(Data records)
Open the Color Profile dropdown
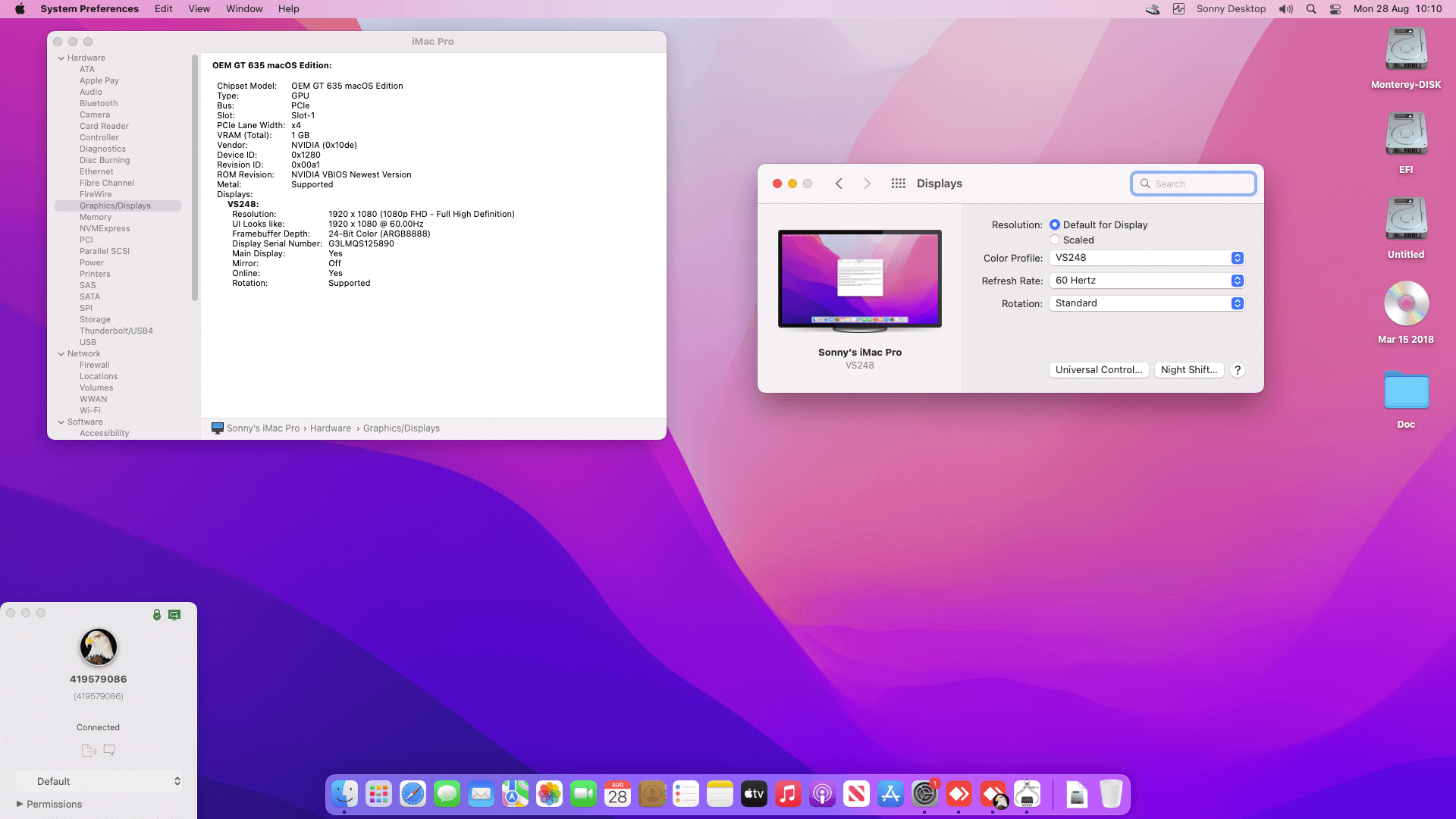The height and width of the screenshot is (819, 1456). coord(1147,258)
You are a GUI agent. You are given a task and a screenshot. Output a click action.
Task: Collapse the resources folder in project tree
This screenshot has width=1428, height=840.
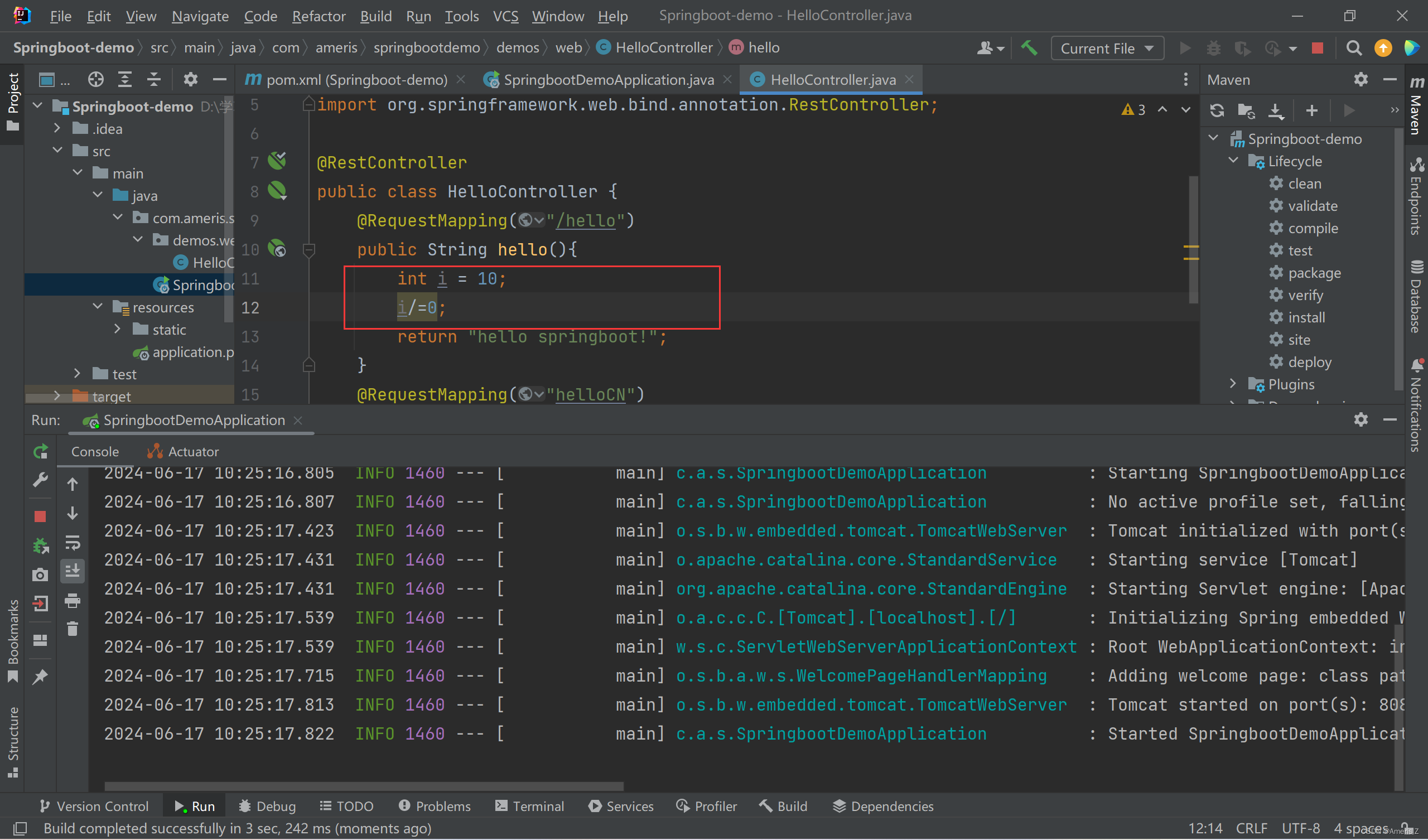click(x=98, y=307)
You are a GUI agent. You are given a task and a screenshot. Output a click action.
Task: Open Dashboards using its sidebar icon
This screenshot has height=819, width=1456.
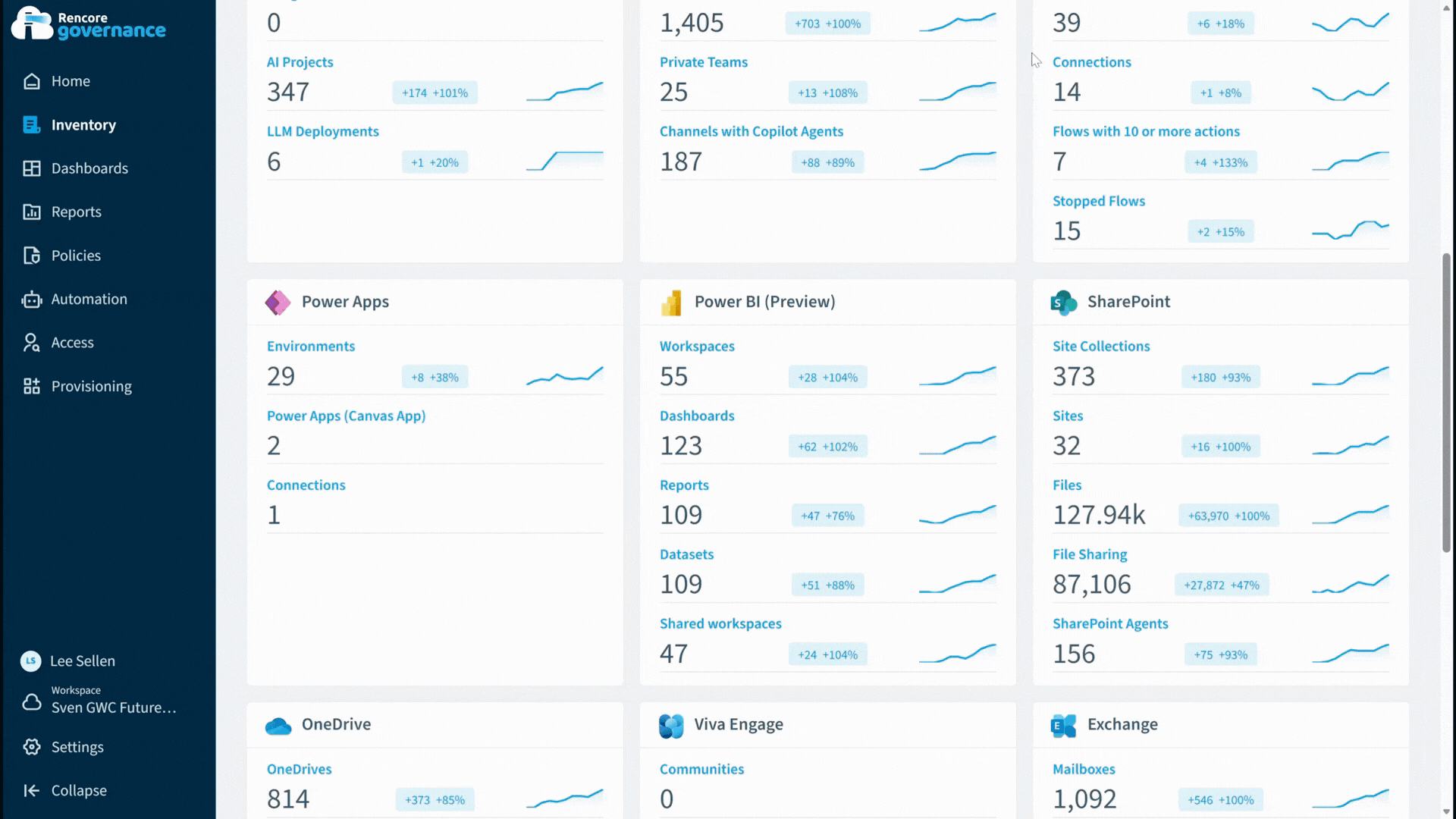31,168
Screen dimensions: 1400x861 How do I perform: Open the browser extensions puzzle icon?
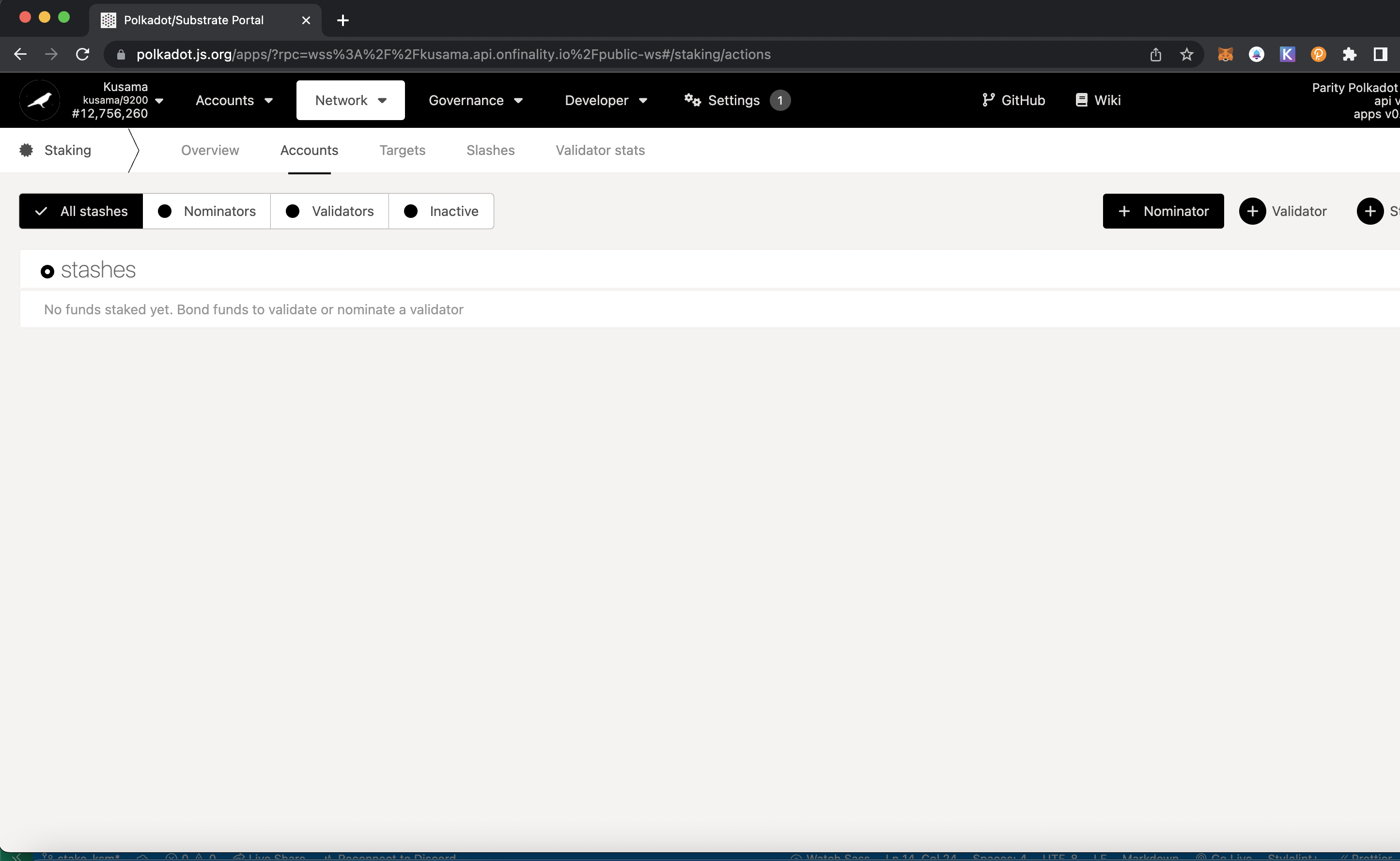coord(1349,54)
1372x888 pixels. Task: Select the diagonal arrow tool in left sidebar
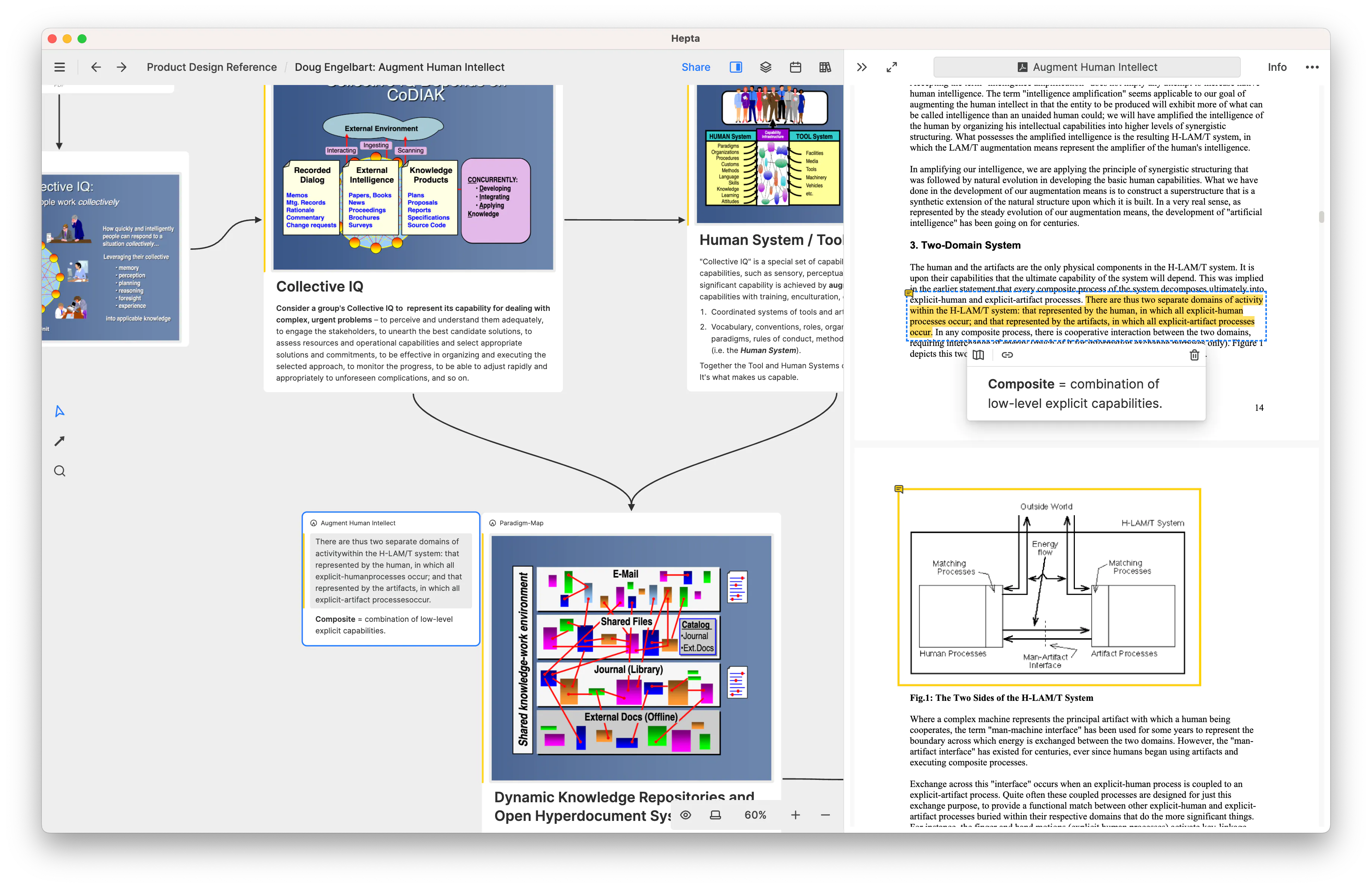(59, 440)
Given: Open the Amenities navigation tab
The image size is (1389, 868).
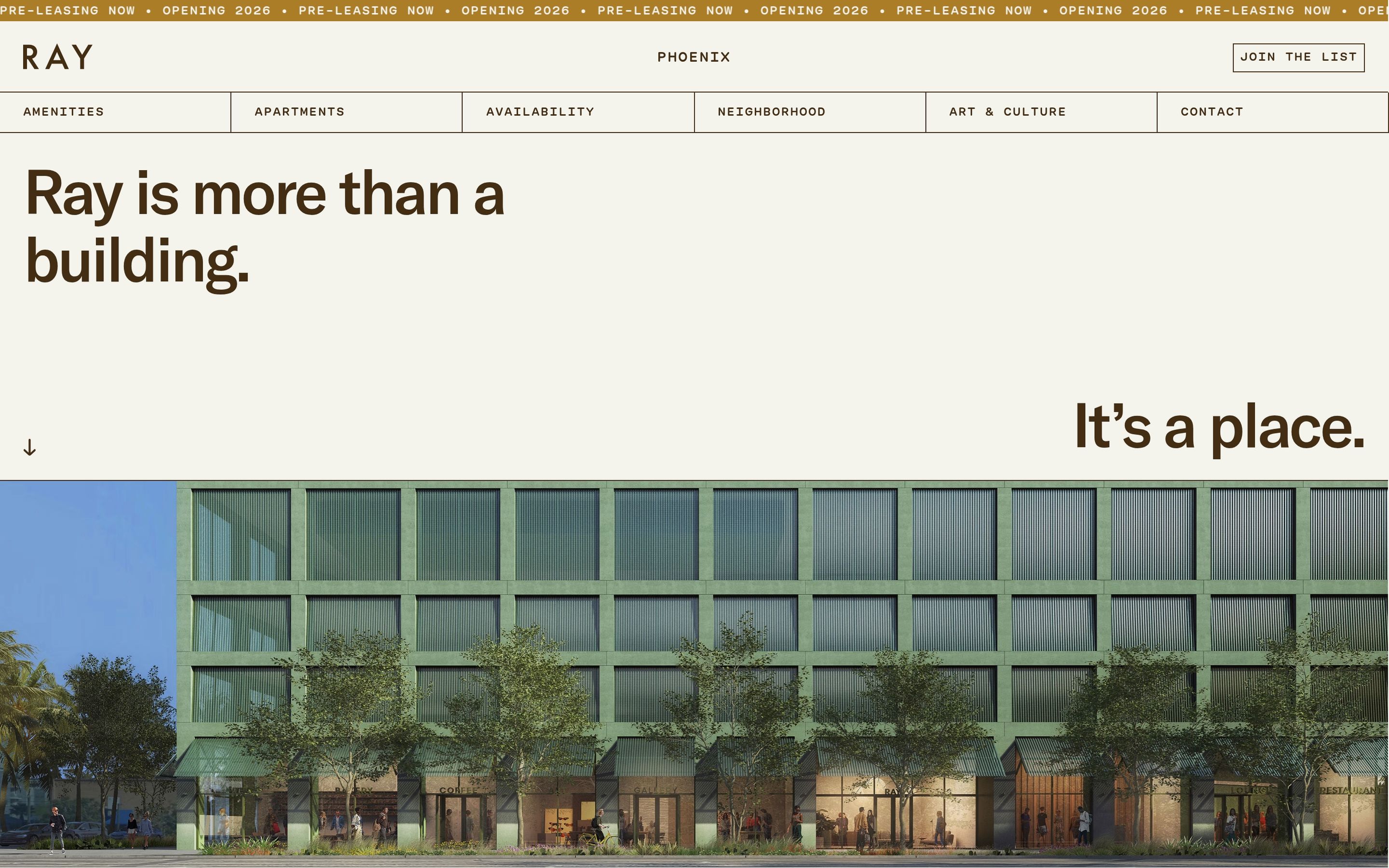Looking at the screenshot, I should click(x=64, y=112).
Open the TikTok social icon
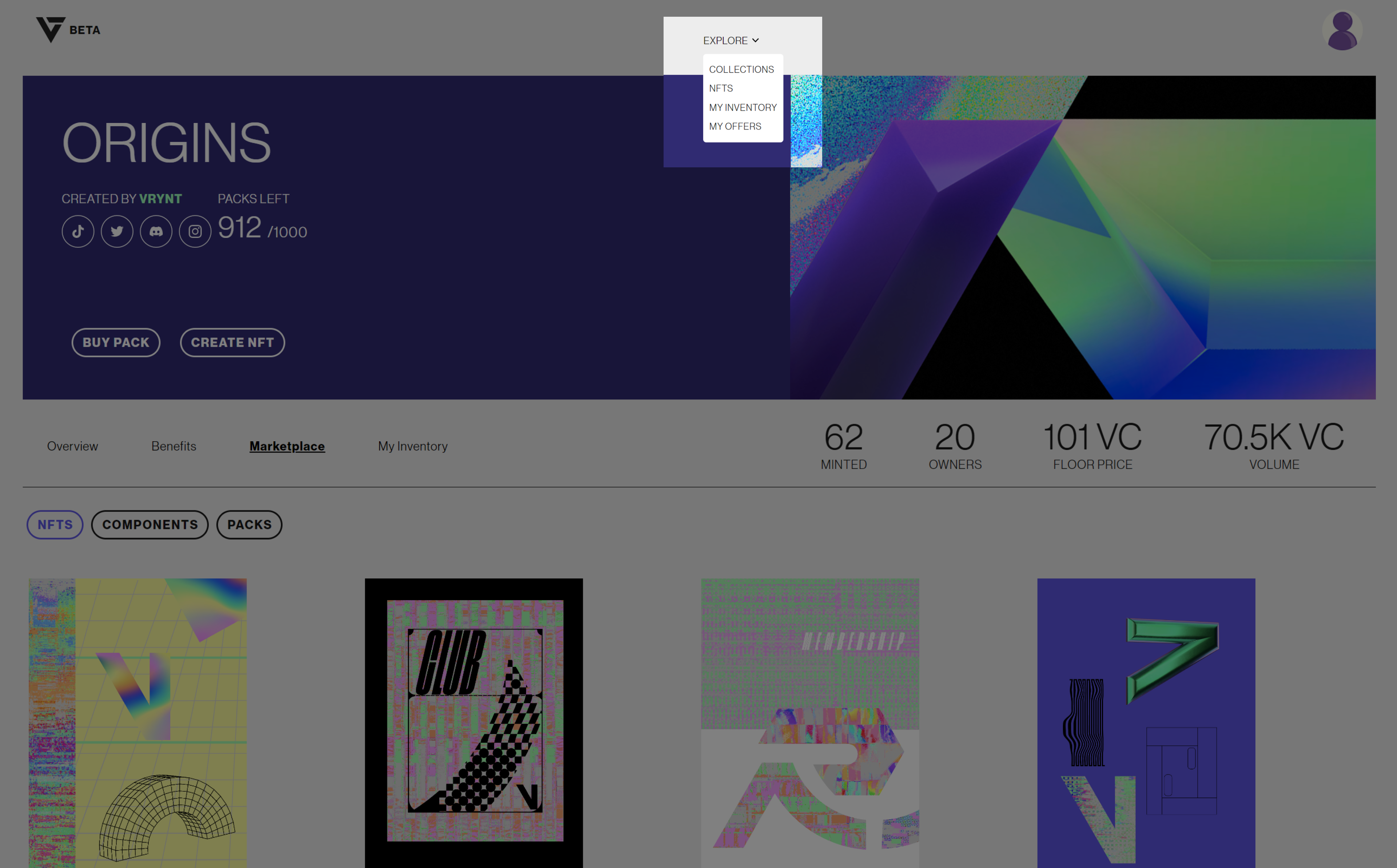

## Action item
Skip the pictures and retype exactly the lines from the one that contains "Task: Collapse the" to the last line of the records.

## Finished exercise
Task: Collapse the resources folder in project tree
This screenshot has width=1428, height=840.
click(x=98, y=307)
You are a GUI agent. You are given a task and a screenshot. Output a click action.
Task: Open Dashboards using its sidebar icon
This screenshot has height=819, width=1456.
31,168
Screen dimensions: 1400x861 How do I perform: Open the browser extensions puzzle icon?
coord(1349,54)
1372x888 pixels. Task: Select the diagonal arrow tool in left sidebar
(59, 440)
Given: Open the Amenities navigation tab
The image size is (1389, 868).
Looking at the screenshot, I should click(x=64, y=112).
Open the TikTok social icon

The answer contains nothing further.